= WHAT TO WORK ON =
Repeat only the lines below from the one containing "Viewport: 960px width, 540px" through the one containing "The image size is (497, 695).", inclusive, exactly as written.

= DATA TO PROCESS =

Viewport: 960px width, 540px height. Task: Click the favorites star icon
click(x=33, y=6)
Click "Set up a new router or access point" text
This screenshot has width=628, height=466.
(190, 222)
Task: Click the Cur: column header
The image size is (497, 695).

==

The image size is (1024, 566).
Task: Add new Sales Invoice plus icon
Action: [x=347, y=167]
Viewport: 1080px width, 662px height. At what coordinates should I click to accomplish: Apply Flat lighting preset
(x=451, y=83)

= RESPONSE =
Viewport: 960px width, 540px height. Task: Click the favorites star icon
click(x=33, y=6)
Click "Set up a new router or access point" text
This screenshot has width=628, height=466.
(190, 222)
Task: Click the Cur: column header
The image size is (497, 695).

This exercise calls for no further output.